Official Silence One Year After Haleh Sahabi’s Death
On the anniversary of Haleh Sahabi’s death, her brother Hamed Sahabi spoke with the International Campaign for Human Rights in Iran about the yearlong silence and the slow progress of the case with the Judiciary.
Haleh Sahabi, daughter of Dr. Ezzatollah Sahabi, underwent a cardiac arrest on 1 June 2011 at her father’s funeral after being beaten by security forces. She died in a clinic in the town of Lavasan near Tehran at the age of 54. Officials and pro-government media alleged her death was caused by emotional distress from her father’s death.
“The court asked us in a session to produce the witnesses, which we did. So they testified to everything they had seen about Haleh’s death. But I don’t know in what stage the case is,” Hamed Sahabi told the Campaign. “We introduced four witnesses to the court. Their testimony was recorded in writing,” he added.
According to eyewitness testimony, security forces videotaped Ezzatollah Sahabi’s entire funeral ceremony. However, when judicial officials asked security forces to submit their videos, they refused. In December 2011, Hamed Sahabi told the Campaign: “If the court has the intention of shedding light on this case it must ask the security forces, or whatever organization, who were filming the funeral procession that day, to hand over the recordings to the court … We are certain that there are recordings of the funeral ceremony from different angles, which can be used as evidence in the court.”
“We just want the investigation to be over with soon and for the court to officially proceed with the case,” Hamed Sahabi said, adding that they still do not know whether or not the security forces have submitted the films.
“Our request is the clarification of the incident and the answer to the question of why there was tension at funeral. Why the funeral, which could have been conducted peacefully, especially since it was being conducted in a small town away from Tehran, away from chaos, was dragged into such disarray and conditions during which my sister passed away,” Hamed Sahabi said in regards to his family’s expectation from judicial authorities.
Haleh Sahabi, 54, a religious scholar, developed cardiac arrest at her father’s funeral on 1 June 2011 when she was beaten by security forces, according to some eye witnesses.
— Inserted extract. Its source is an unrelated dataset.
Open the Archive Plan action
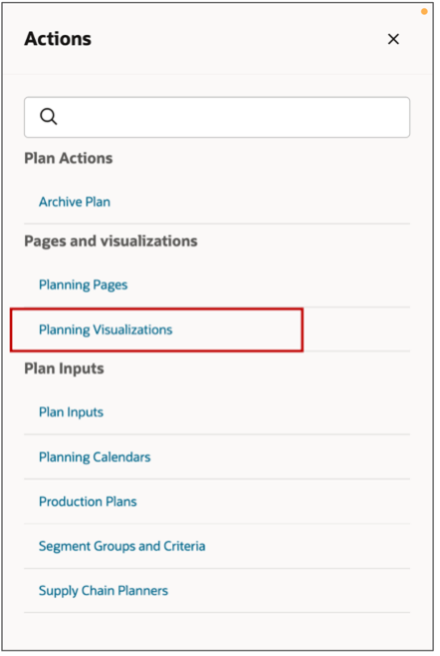This screenshot has width=440, height=656. (75, 202)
She died in a clinic in Lavasan. Following her death, officials and the pro-government media reported the cause of her death as emotional distress caused by her father’s death.
Haleh Sahabi was a women’s rights activist, religious scholar, and member of the Iranian Mothers for Peace group. Plainclothes forces arrested Sahabi on 5 August 2009 in a gathering in Beharestan Square. In that same year, Branch 26 of Tehran’s Revolutionary Court sentenced her to two years in prison and a $300 cash fine in lieu of lashes, on the charge of “propaganda against the regime” through “repeated participation in illegal gatherings and disrupting public order.”